Cancer Network: Your study assessed various fertility-preserving procedures for these patients. Can you talk about which ones you and your colleagues studied and what you found with respect to later reproductive potential after cancer treatment?
Dr. Lambertini: As mentioned, there are strong and rational preclinical data suggesting the possible negative impact of carrying a BRCA mutation on fertility potential. However, there is very little data on the reproductive potential and performance with respect to fertility-preserving procedures in this specific subgroup of women. To acquire more insights into this unmet medical issue, we conducted the present study that we presented at ESMO to evaluate the reproductive potential and performance of cryopreservation procedures in BRCA-mutated breast cancer patients.
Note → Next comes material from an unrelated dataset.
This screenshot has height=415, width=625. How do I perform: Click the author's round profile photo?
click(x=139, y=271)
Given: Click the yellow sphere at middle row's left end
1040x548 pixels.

This was a retrospective analysis of two prospective studies investigating oocyte cryopreservation in one study, and ovarian tissue cryopreservation in the other, in newly diagnosed breast cancer patients. To evaluate baseline ovarian reserve, we used the anti-Müllerian hormone levels, which is considered the best marker for ovarian reserve, and measured these levels before the start of cryopreservation strategies. We then compared oocyte cryopreservation and ovarian tissue cryopreservation between patients with breast cancer with or without a germline BRCA mutation. This study included 101 patients, of whom 29 were BRCA-mutated and 72 had no mutation. The main take-home message from this study is that fertility-preserving procedures in BRCA-mutated breast cancer patients are feasible: both oocyte and ovarian tissue cryopreservation are feasible in patients carrying a germline BRCA mutation. We also reported on a live birth in a patient with a BRCA2 mutation who underwent ovarian tissue transplantation at the end of treatment. However, despite showing the feasibility of these procedures, we observed a consistent trend for a reduced reproductive potential and performance for both cryopreservation procedures in BRCA-mutated breast cancer patients as compared with patients without a BRCA mutation.
Cancer Network: What questions does this study raise? Are you currently addressing these with newer studies or do you plan to start a new study in the near future?
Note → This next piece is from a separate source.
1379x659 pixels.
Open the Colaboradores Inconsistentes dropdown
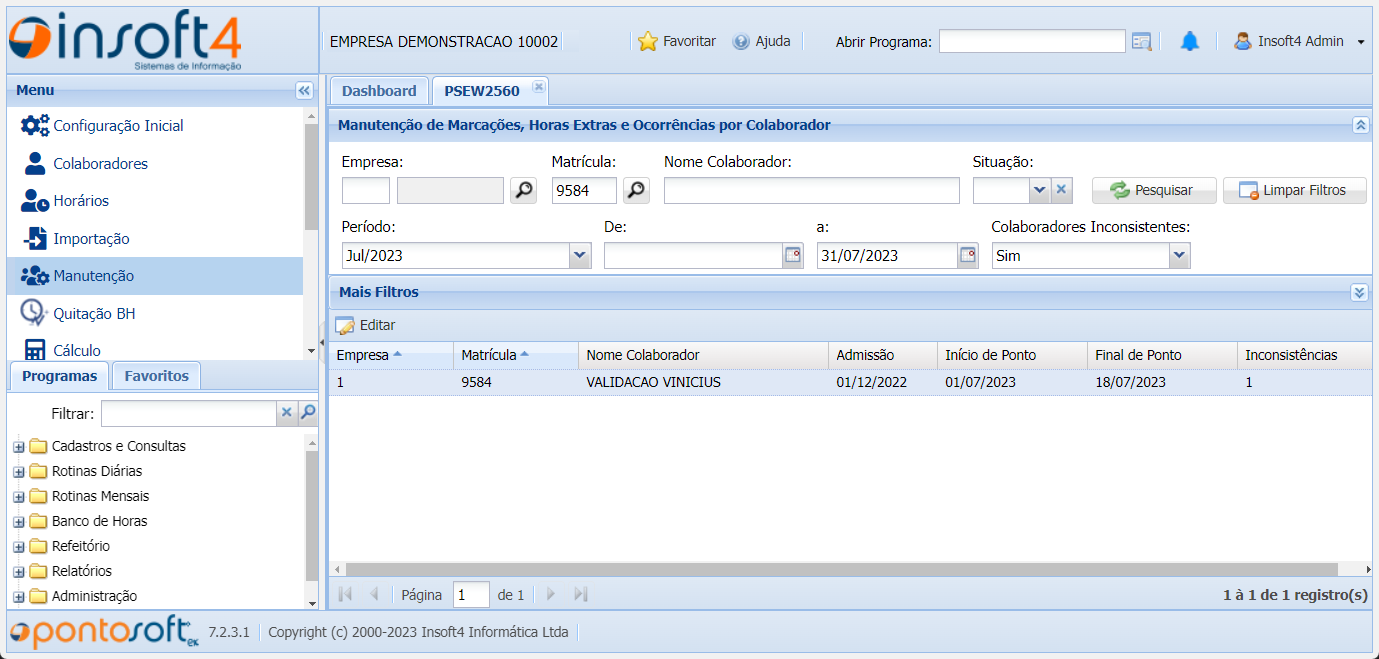click(1178, 255)
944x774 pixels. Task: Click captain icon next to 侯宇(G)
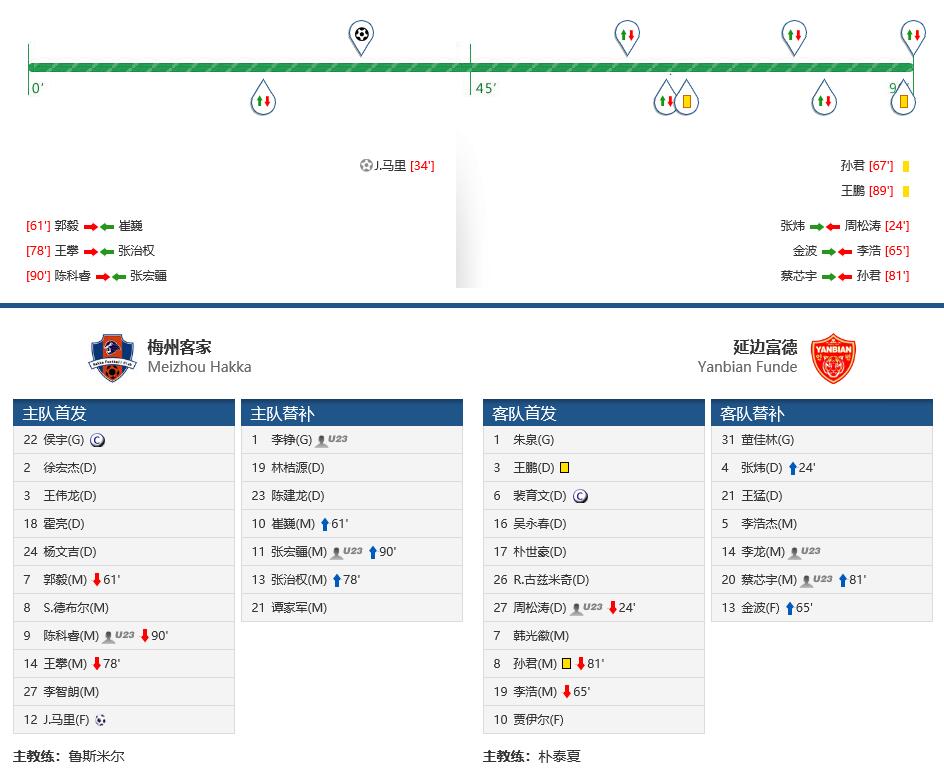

Dr. Lambertini: Our study showed that young women with BRCA-mutated breast cancer may have a reduced reproductive potential, and fertility preservation procedures may be characterized as having a lower performance in this setting, in line with the preclinical data available. Although no solid conclusion can be drawn from our study because of the small numbers of patients, it does raise awareness about the possible need for personalized approaches for young women with BRCA-mutated breast cancer who are having fertility-preserving procedures before starting anticancer treatment. We believe that our study suggests the need for further larger reproduction studies to improve the onco-fertility counseling and the success of available fertility preservation options in this patient subgroup.
Cancer Network: Thank you so much for joining us today, Dr. Lambertini.
Dr. Lambertini: Thank you very much.